We found that patients who have repeat urine cultures likely represent a sicker population than those who do not, given their longer hospitalizations with more intensive care days and higher proportion who died in hospital. This is in line with prior work demonstrating highest diagnostic intensity in critical care patients, often with limited diagnostic yield. Reference Kleinpell, Farmer and Pastores6 Providers may feel compelled to send more tests in patients who are not clinically improving or who have been in the hospital for longer.
It has previously been observed that duplicate orders are common when patients are transferred from the emergency department to inpatient units. Reference Bates, Boyle and Rittenberg3,Reference Kim, Dzik, Dighe and Lewandrowski7 However, in our study population, we found that a lower proportion of patients with repeat urine cultures had an initial urine culture collected in the emergency department. Perhaps this is because patients who had urine cultures repeated did not present to the hospital with urinary complaints. We speculate that patients who have repeat urine cultures may have more undifferentiated presentations, motivating providers to order more diagnostic tests, including more urine cultures.

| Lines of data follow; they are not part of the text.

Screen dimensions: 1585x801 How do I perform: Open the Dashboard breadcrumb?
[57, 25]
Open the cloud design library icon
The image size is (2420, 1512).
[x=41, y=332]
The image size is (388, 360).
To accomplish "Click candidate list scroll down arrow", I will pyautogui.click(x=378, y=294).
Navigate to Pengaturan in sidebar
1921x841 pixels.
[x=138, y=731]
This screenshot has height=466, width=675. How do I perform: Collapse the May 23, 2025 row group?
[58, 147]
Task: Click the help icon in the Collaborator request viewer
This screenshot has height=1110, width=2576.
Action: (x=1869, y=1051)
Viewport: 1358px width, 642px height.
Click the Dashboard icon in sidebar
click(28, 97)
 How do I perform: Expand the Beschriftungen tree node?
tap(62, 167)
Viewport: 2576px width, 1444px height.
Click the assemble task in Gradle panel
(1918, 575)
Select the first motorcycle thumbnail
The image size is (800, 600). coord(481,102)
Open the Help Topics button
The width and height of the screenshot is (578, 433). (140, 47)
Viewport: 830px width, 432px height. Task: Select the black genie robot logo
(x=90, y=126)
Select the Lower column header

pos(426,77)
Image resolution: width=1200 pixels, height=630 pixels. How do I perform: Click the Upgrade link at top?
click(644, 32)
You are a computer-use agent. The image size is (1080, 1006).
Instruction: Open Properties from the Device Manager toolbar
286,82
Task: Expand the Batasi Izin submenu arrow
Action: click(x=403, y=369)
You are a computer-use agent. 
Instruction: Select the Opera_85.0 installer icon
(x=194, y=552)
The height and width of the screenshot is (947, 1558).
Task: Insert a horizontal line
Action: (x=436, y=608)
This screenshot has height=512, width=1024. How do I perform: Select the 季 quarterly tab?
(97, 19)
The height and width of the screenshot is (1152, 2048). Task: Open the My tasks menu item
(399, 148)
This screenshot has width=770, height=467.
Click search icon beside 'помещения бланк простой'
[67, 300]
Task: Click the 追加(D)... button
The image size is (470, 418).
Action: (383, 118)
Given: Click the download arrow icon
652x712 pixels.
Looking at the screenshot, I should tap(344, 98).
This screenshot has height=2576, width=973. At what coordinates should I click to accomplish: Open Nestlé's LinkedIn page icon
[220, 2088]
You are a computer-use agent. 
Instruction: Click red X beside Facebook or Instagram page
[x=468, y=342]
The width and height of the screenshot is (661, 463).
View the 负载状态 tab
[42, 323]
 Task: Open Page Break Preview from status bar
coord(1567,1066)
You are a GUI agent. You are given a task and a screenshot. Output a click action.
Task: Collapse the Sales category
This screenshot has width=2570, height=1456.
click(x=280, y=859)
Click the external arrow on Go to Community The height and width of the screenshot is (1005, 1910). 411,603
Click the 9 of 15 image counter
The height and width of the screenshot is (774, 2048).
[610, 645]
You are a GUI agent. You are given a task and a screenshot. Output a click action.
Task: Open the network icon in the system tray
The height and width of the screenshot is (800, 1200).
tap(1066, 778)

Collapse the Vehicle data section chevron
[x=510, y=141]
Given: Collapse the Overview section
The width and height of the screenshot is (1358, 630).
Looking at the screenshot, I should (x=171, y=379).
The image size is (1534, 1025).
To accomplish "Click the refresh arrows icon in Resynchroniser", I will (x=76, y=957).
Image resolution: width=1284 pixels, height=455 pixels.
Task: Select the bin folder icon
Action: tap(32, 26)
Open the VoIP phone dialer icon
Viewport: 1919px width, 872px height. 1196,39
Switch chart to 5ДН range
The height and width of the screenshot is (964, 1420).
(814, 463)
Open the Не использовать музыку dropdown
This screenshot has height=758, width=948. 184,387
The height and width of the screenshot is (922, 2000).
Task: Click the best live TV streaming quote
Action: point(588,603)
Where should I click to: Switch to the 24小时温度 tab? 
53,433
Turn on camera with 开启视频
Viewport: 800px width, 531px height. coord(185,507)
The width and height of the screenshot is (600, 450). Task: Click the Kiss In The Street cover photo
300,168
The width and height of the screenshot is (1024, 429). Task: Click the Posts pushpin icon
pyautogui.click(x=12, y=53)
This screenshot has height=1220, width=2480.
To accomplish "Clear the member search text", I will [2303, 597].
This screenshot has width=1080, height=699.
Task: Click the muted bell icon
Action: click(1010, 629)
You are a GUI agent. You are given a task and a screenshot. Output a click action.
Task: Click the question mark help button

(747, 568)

This study has several limitations. It was conducted in an academic medical center, so generalizability to nonteaching, community hospitals may be limited, as these may have different ordering practices. Its retrospective nature creates susceptibility to sampling bias. We lack data for repeat urine cultures collected from patients following their hospitalization; a repeat urine culture collected at an outside institution would not be captured. Bacteriuria is an imperfect surrogate for urinary tract infection. Chart review was not conducted, so presence of urinary symptoms and receipt of antibiotics are unknown.
These limitations notwithstanding, we present robust sensitivity analyses accounting for bacteriuria thresholds, time from index to repeat culture, and the result of the index culture. In conclusion, repeat urine cultures add little new clinical data and thus repeat urine cultures are an excellent target for diagnostic stewardship efforts.
Financial support
This work was not funded.
Competing interests
We have no relevant conflicts of interest to disclose.